-- START OF Document text --
I STAND CORRECTED
Hugo McCord
A Christian sister in Ephesus in 54 A.D., along with her husband, hearing a mistake in a preacher’s sermon, privately “explained God’s way to him more accurately” (Acts 18:26). A Christian sister in Alabama in 1996, reading a mistake in Hugo’s writing, in a letter has explained how I was wrong. I had spoken of “our adopted daughter,” a phrase, writes my Alabama friend, “that troubles me”:
Perhaps the fact that I, too, am an “adopted daughter” makes me more sensitive, but it would bother me to hear my father refer to me thus. That is a distinction never drawn in our family. I am, and always will be, simply “daughter.” I am grateful for that.
This dear sister, whom I have never met, is exactly right. I apologize and from now on I will speak of “our daughter.” I see that the phrase “our adopted daughter” does not reflect the closeness of love that has existed since, at 18 months of age, she became our daughter.
However, the principal reason why my Alabama friend wrote is because her heart is heavy: a deep love for a Christian sister who is living in adultery. Because my friend knows that “adulterers” cannot “inherit God’s kingdom” (1 Corinthians 6:9-10), she has done everything she can to enlighten her erring friend whose first marriage ended in a divorce because she had committed adultery. My friend writes,
A year following, she called me with the news of her engagement to another man. She could not believe my disapproval.
The erring sister gave “her reasoning for her right to remarry”:
Her repentance of her adultery justified her through grace. Justification means “just as if it never happened.” So her adultery now is as if it never happened. Being no longer guilty of adultery, Matthew 19 does not refer or apply to her. God no longer “sees” her adultery, so she is free to marry as a first-time bride. Matthew 19 applies only to those who have not repented of their sins.
-- END OF Document text --
-- START OF Stored data --
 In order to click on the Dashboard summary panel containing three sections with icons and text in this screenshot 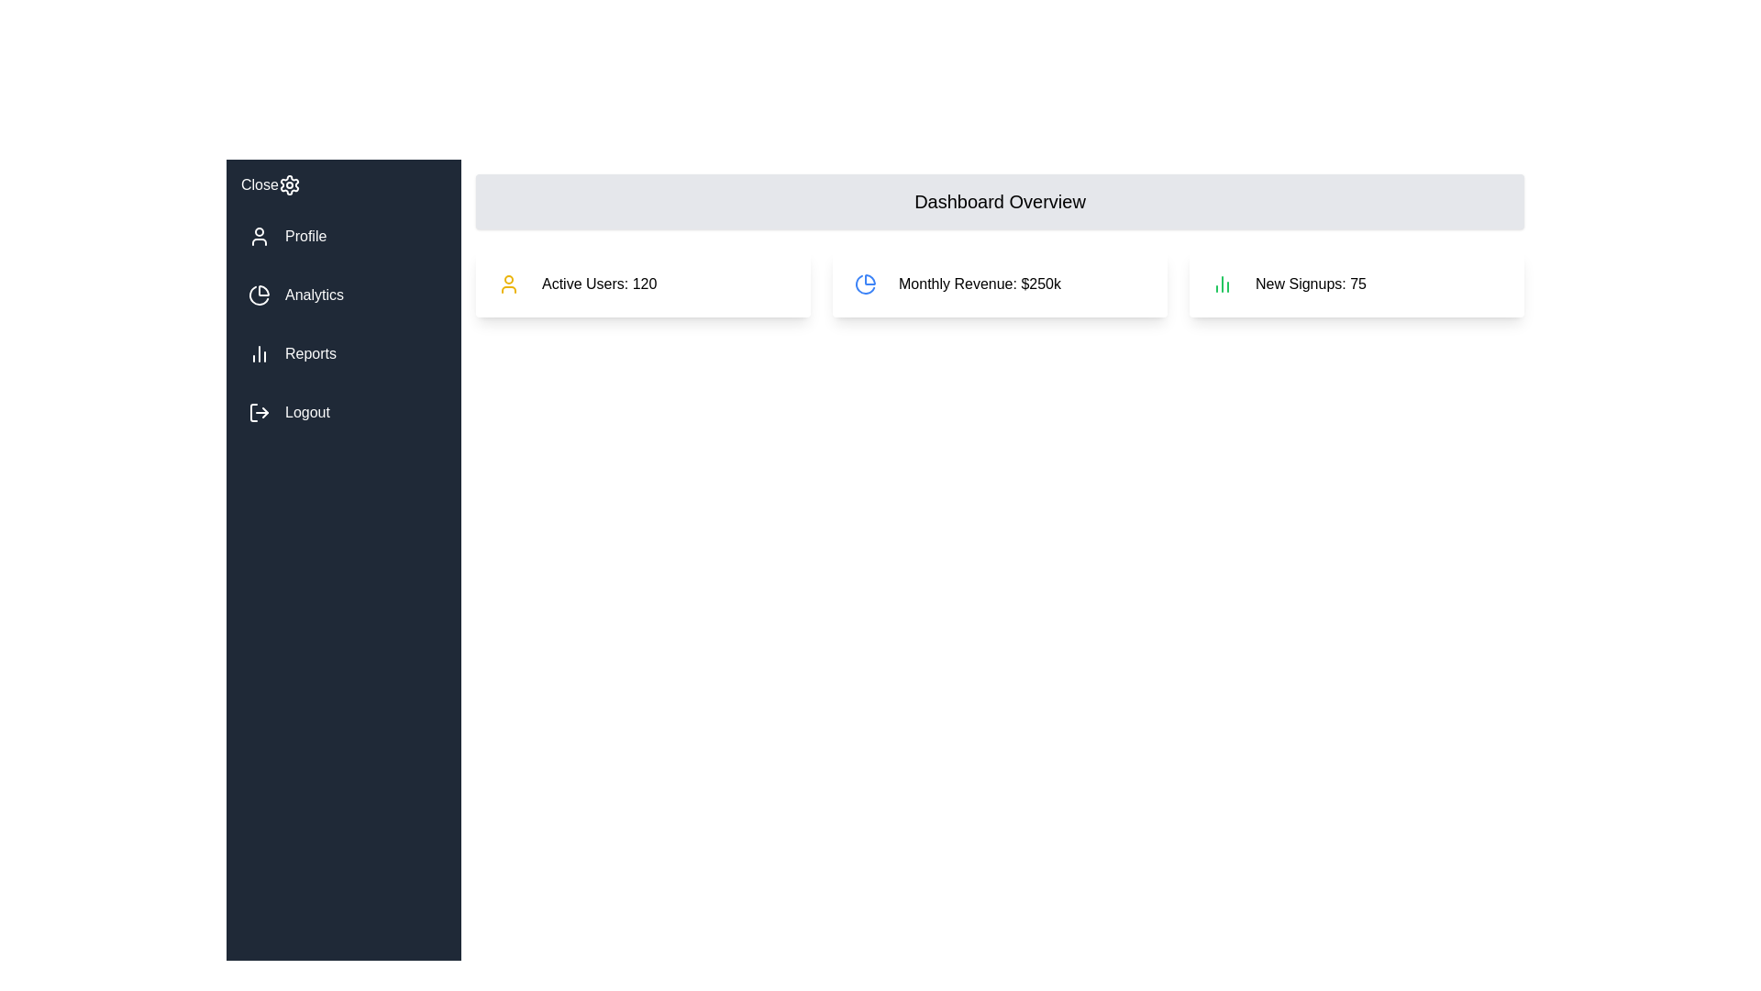, I will do `click(999, 283)`.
-- END OF Stored data --
- [Task instructions]
1. List every Bible passage that the "I Stand Corrected" article cites by book and chapter, naming each one only once.
2. Summarize the "I Stand Corrected" article in two sentences.
3. Extend the "I Stand Corrected" article by Hugo McCord, starting after its final sentence.

- [Answers per task]
1.
Acts 18:26
1 Corinthians 6:9-10
Matthew 19

2. A Christian sister in Alabama wrote to object to the author's phrase "our adopted daughter," and he agrees with her and says he will speak of "our daughter" from now on. Her main reason for writing was a heavy heart over a Christian friend living in adultery, whose first marriage ended in divorce because of her own adultery and who argues that her repentance has justified her, leaving her free to remarry because Matthew 19 applies only to the unrepentant.

3.
The mistaught sister worships in a congregation that “condones and encourages this relationship, fully aware of her previous sins,” a congregation “that parades and masquerades as the church.” “I mourn,” says my friend, “the loss of a sister.”
Those who have mistaught the sister do not understand the biblical meaning of the beautiful word “grace.” Indeed, “by the grace of God” Jesus died “for everyone” (Hebrews 2:9). But that does not mean universal salvation, for Jesus is “the source of eternal salvation” only to those “who obey him” (Hebrews 5:9). The grace that brings “salvation to all men” saves only those who “deny ungodliness and worldly lusts,” saves only those who “live sensibly, righteously, and godly” (Titus 2:11-12).
If the Christian sister had divorced her husband because of his fornication, according to Jesus, she would have the right to remarry. But Jesus gave only one right reason for remarriage after a divorce (Matthew 19:9), which this erring sister does not claim. If Jesus is Lord, a remarriage for any other reason is adulterous. And not only is the erring sister now living in adultery, but she has caused her new husband to be living in adultery, for “whosoever marries a divorced woman commits adultery” (Matthew 5:32).
Someone has taught the sister that “her repentance of her adultery justified her through grace.” True, if she has repented, but biblical repentance is not simply sorrow for sin. Biblical repentance begins with “godly sorrow” (2 Corinthians 7:10), but it is not complete until one has quit his or her sin (Matthew 3:8). In her case she quit adultery with one man and then committed adultery again in her second marriage, for everyone divorcing and remarrying (without the one exception) “commits adultery” (Matthew 19:9).
When the sister’s repentance leads her to quit her second marriage, then “her repentance of her [double] adultery” will leave her “justified” through God’s grace. When she has quit her second marriage, then her adultery will be “as if it had never happened.” Then, but not till then, God will no longer see her adultery. But she will not be “free to marry as a first-time bride,” for any remarriage by her is adultery.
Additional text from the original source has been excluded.